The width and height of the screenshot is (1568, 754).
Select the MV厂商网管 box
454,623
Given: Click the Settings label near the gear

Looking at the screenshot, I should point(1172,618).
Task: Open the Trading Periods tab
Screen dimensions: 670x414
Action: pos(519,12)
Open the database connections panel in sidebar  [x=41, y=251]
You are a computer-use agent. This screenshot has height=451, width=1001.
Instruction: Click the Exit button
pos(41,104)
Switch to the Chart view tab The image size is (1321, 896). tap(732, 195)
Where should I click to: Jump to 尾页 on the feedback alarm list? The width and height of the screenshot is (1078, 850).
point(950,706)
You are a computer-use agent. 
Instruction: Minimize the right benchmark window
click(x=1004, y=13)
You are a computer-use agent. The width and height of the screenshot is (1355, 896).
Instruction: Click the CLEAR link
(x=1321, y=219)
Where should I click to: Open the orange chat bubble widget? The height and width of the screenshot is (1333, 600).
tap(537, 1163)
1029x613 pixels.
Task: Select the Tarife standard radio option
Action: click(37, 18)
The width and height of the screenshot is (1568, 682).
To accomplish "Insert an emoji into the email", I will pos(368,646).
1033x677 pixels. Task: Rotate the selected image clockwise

#### SHORT EXERCISE
Change every "Instruction" in the records above to "Command" and leave everything else as it is.

#### REPLY TO THE TASK
The width and height of the screenshot is (1568, 754).
Select the MV厂商网管 box
454,623
Given: Click the Settings label near the gear

Looking at the screenshot, I should point(1172,618).
Task: Open the Trading Periods tab
Screen dimensions: 670x414
Action: pos(519,12)
Open the database connections panel in sidebar  [x=41, y=251]
You are a computer-use agent. This screenshot has height=451, width=1001.
Command: Click the Exit button
pos(41,104)
Switch to the Chart view tab The image size is (1321, 896). tap(732, 195)
Where should I click to: Jump to 尾页 on the feedback alarm list? The width and height of the screenshot is (1078, 850).
point(950,706)
You are a computer-use agent. 
Command: Minimize the right benchmark window
click(x=1004, y=13)
You are a computer-use agent. The width and height of the screenshot is (1355, 896).
Command: Click the CLEAR link
(x=1321, y=219)
Where should I click to: Open the orange chat bubble widget? The height and width of the screenshot is (1333, 600).
tap(537, 1163)
1029x613 pixels.
Task: Select the Tarife standard radio option
Action: click(37, 18)
The width and height of the screenshot is (1568, 682).
To accomplish "Insert an emoji into the email", I will pos(368,646).
1033x677 pixels. Task: Rotate the selected image clockwise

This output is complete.